**Your instructions:**
Filter the entries down to the lines containing "computer", and copy those lines.

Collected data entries
------------------------------------

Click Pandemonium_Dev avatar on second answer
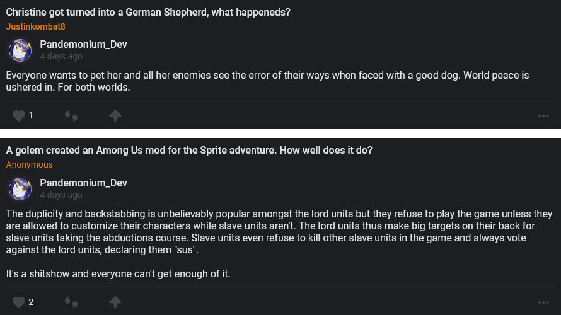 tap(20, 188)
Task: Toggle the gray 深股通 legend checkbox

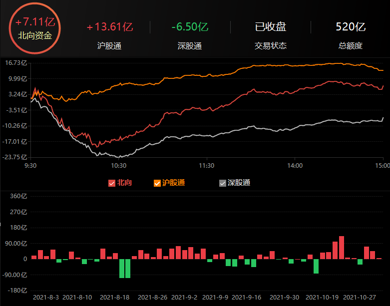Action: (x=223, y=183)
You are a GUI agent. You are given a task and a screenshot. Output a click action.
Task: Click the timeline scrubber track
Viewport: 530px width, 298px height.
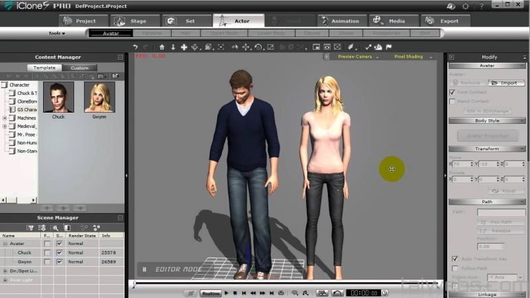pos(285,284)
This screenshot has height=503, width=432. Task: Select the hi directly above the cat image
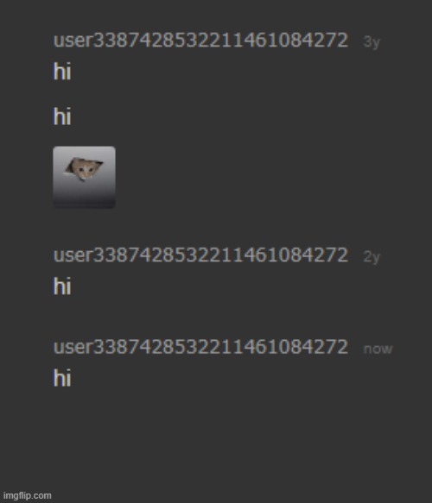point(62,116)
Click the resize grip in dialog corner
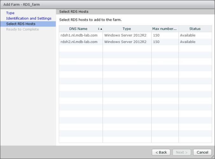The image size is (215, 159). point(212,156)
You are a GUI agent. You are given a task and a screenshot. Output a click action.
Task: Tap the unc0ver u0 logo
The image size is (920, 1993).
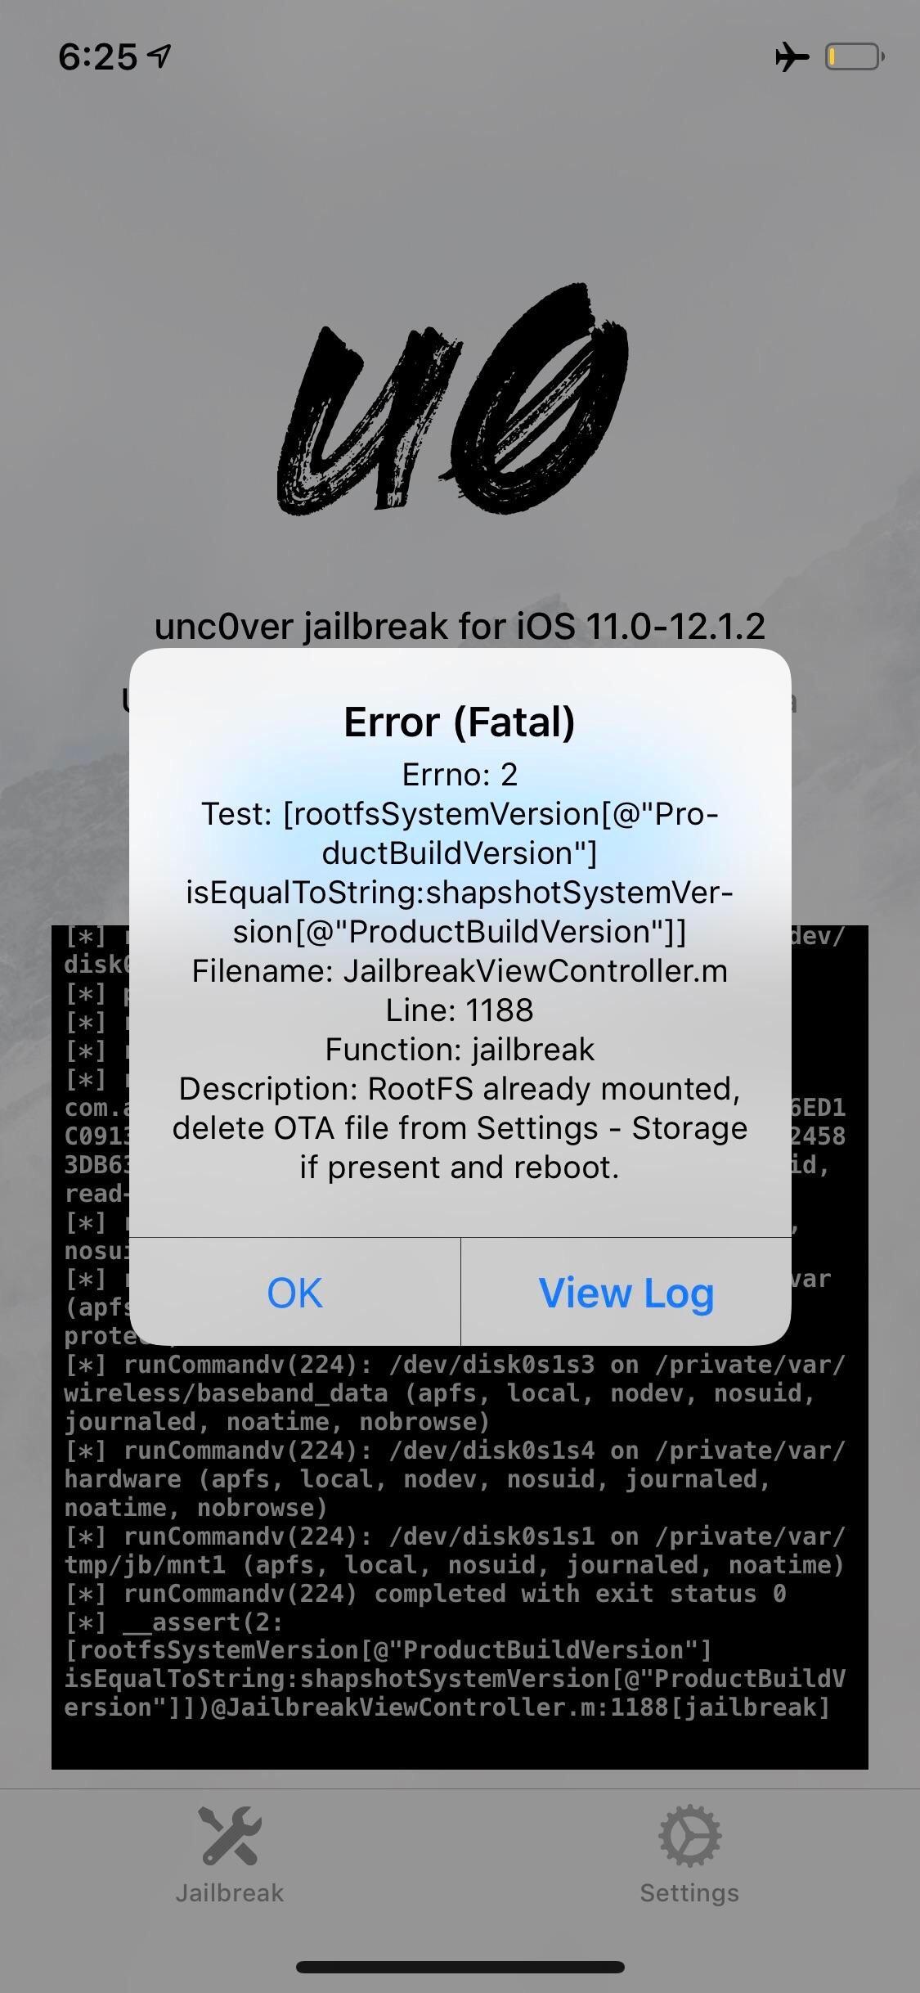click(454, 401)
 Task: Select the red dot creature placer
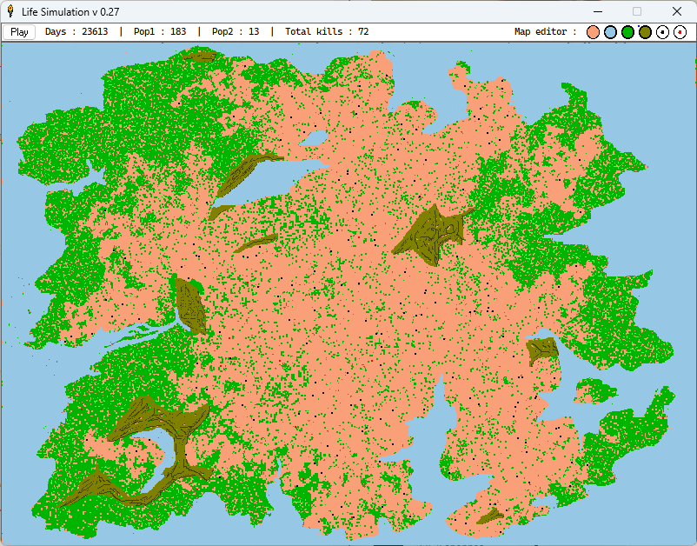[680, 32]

------------------------------------

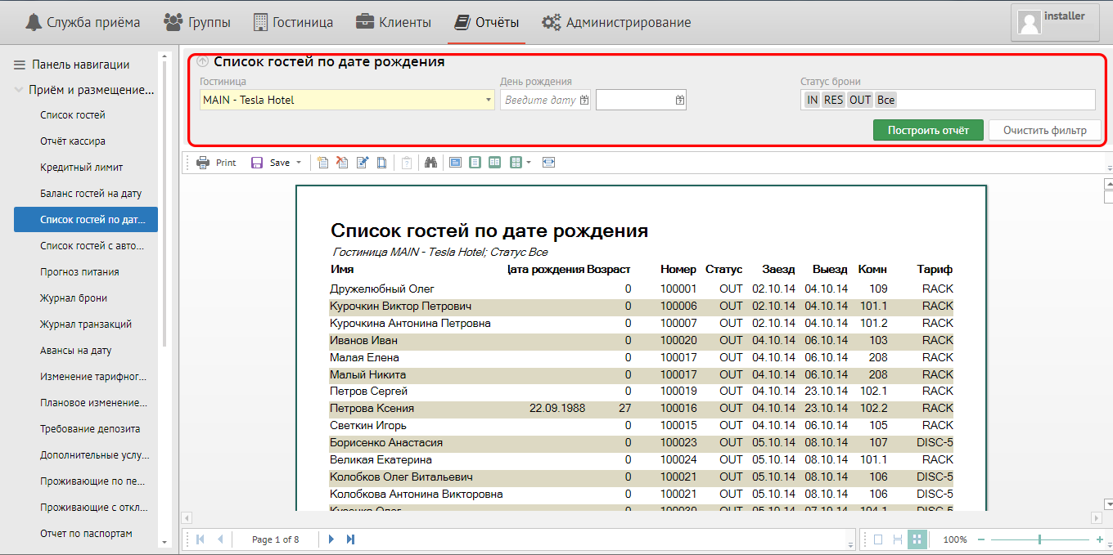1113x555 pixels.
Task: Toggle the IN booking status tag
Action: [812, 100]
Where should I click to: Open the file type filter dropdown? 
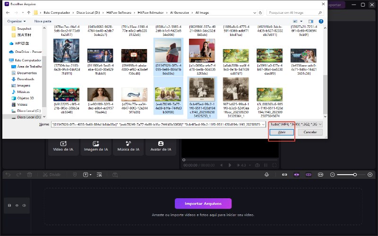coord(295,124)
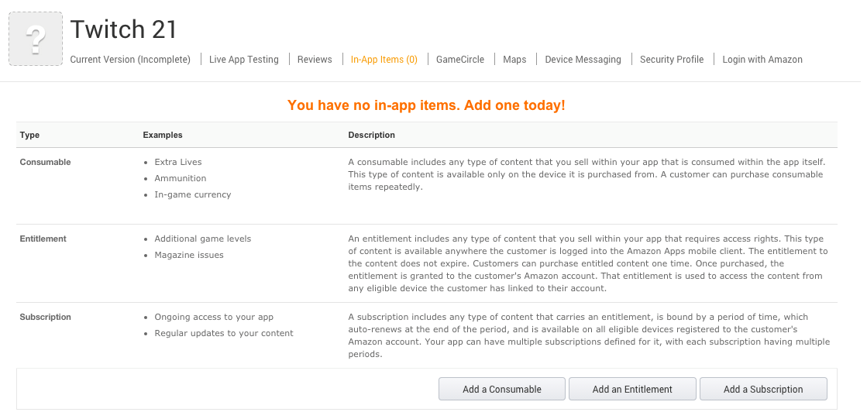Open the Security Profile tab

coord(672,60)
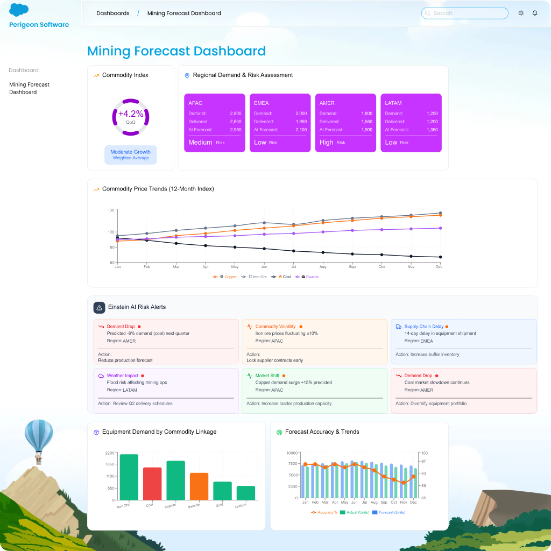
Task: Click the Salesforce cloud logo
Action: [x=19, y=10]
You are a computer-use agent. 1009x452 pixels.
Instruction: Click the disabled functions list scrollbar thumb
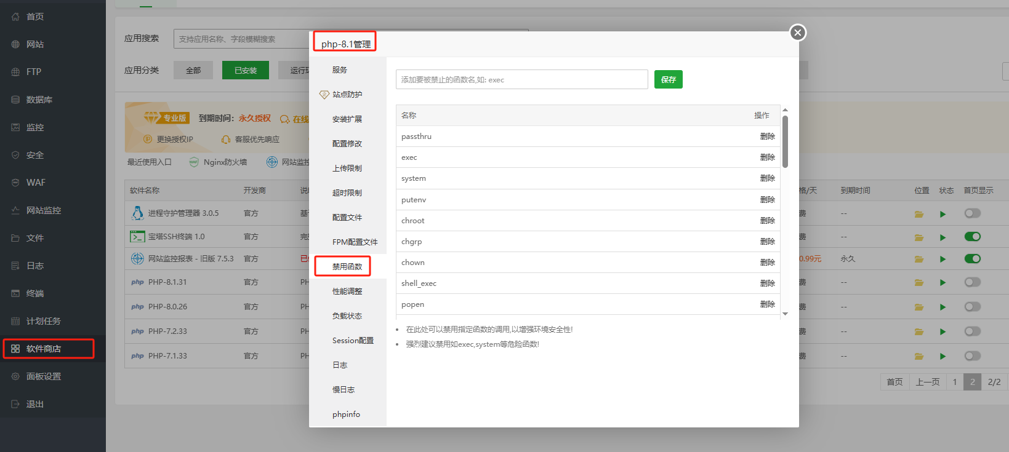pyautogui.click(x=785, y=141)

------------------------------------

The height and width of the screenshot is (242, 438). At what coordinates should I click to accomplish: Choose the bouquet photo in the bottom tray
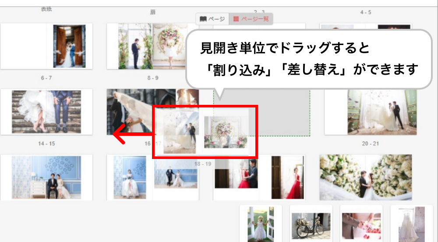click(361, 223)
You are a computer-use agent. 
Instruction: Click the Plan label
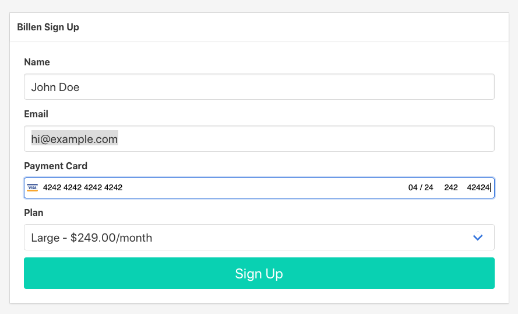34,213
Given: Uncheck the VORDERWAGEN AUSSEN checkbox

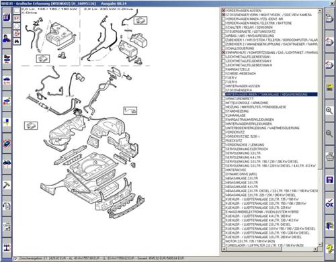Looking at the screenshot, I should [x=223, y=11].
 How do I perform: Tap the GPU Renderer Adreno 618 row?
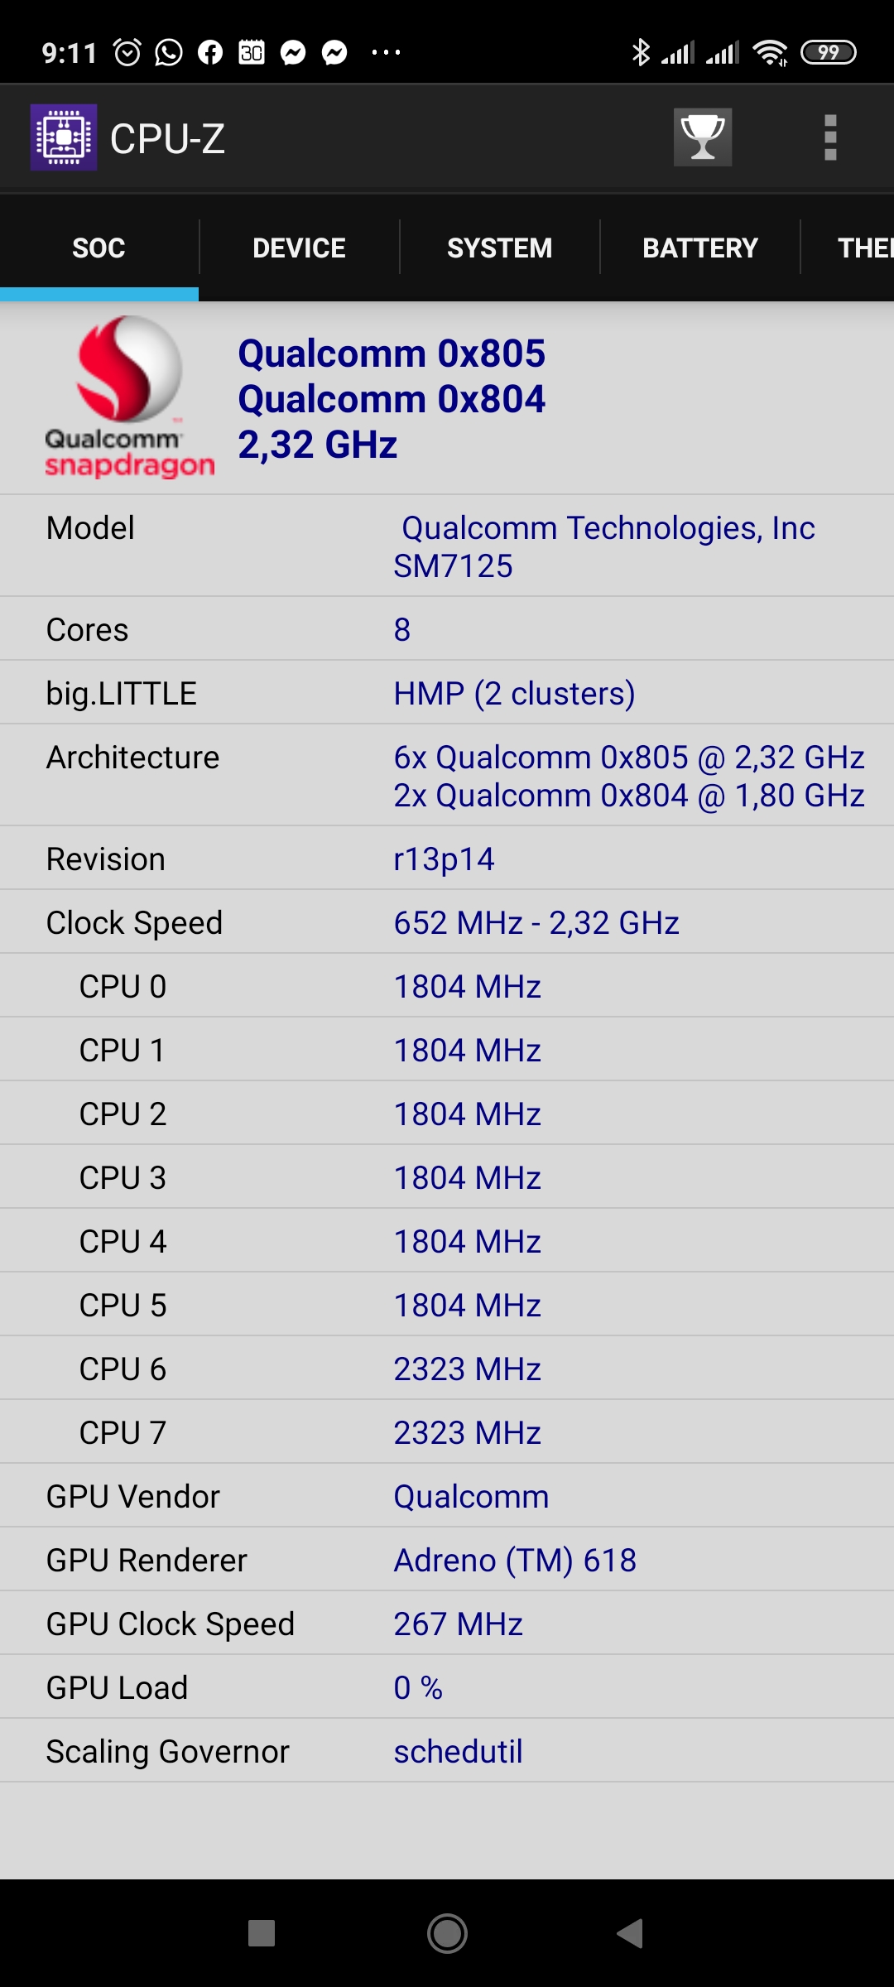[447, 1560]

------------------------------------

**Task output:**
You are a computer-use agent. 1009x452 pixels.
You are a computer-use agent. 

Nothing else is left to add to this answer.